◆ **Work instruction**:
If a line in the records contains the word "agent", count it; state the resulting number and nothing more.

(Information supplied Opens)

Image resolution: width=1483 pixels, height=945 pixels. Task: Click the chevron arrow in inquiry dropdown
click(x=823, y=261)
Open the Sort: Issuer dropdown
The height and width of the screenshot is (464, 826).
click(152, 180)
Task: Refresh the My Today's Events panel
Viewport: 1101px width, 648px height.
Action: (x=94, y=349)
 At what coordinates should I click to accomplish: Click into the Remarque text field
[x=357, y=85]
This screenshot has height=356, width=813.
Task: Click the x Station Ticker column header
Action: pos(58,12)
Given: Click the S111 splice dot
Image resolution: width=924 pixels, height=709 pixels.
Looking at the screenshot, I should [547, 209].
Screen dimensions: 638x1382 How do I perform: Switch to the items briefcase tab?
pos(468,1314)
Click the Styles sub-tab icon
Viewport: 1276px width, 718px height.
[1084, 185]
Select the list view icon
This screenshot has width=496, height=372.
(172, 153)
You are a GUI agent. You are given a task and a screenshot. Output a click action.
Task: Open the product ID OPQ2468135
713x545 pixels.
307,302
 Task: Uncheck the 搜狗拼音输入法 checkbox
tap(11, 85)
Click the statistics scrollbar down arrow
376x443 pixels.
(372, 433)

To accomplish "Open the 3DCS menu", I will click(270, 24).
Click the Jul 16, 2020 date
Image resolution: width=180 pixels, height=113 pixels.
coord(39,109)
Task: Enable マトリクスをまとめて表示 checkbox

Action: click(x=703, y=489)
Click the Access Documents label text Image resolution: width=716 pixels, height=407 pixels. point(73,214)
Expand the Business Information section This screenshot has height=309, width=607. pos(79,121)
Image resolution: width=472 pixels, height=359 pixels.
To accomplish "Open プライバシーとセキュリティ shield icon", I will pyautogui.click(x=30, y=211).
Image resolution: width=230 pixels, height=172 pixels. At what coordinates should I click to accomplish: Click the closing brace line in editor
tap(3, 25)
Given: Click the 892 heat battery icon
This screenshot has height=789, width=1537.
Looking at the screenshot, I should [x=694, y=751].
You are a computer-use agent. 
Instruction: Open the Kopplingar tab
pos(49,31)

(Information supplied Closes)

◆ **Response box**:
2